— Stored records —
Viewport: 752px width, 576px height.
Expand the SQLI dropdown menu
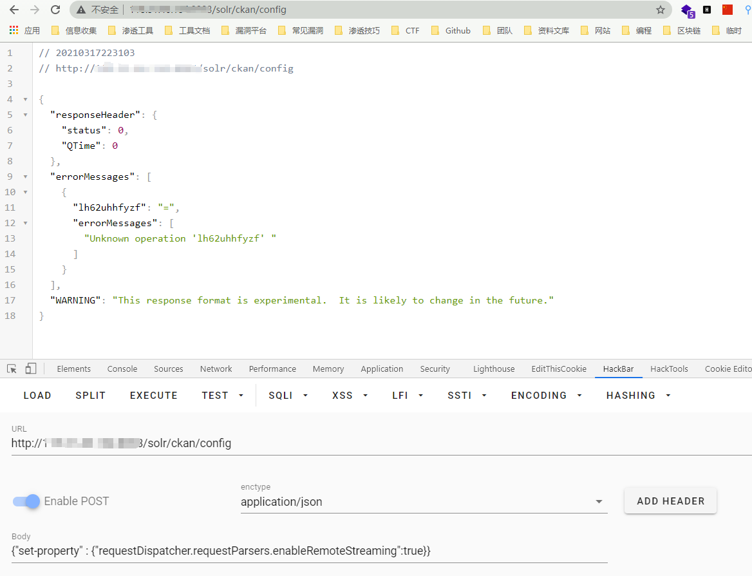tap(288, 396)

--

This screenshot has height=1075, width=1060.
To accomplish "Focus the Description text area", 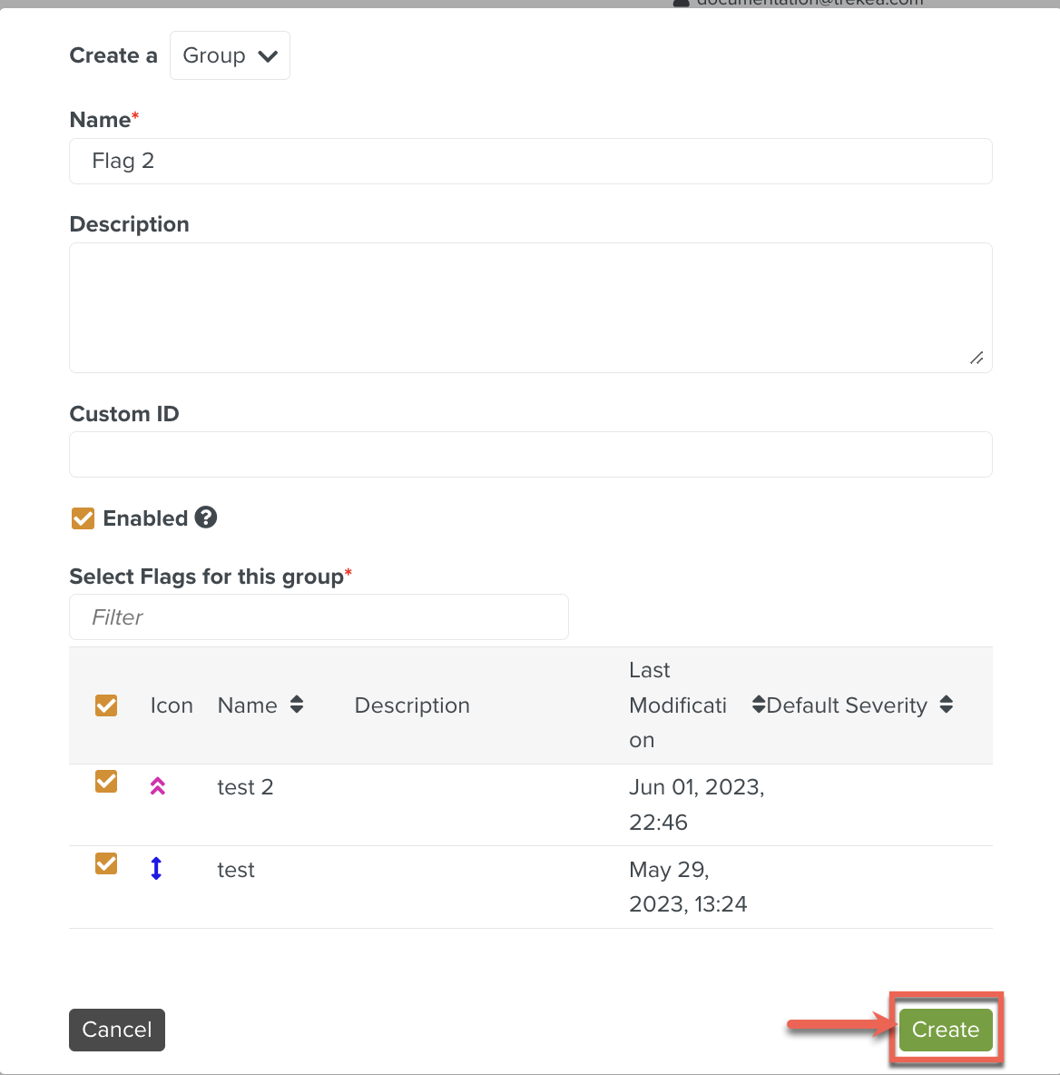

==

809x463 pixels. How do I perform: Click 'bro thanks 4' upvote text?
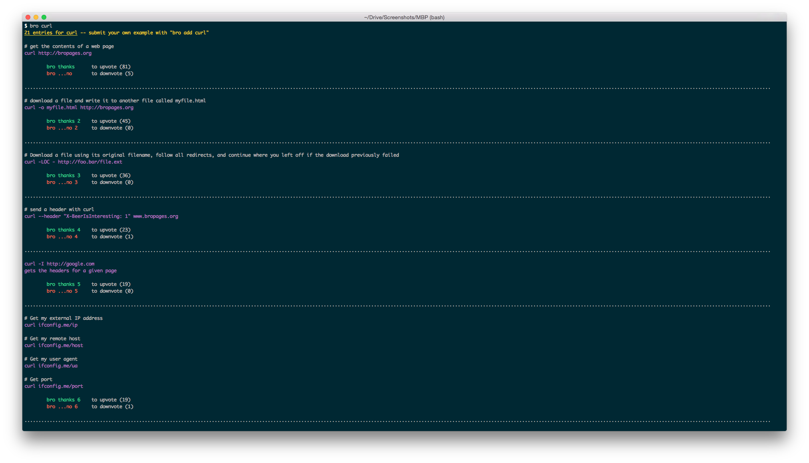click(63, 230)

— Your instructions —
Turn the items into a Markdown table with the columns Row and Line, beginning at the line that contains "Viewport: 752px width, 576px height." and stopping after the line that contains "tap(288, 396)". Number each row, skip blank lines, and omit the pictures.

— Written reply —
| Row | Line |
|---|---|
| 1 | Viewport: 752px width, 576px height. |
| 2 | Expand the SQLI dropdown menu |
| 3 | tap(288, 396) |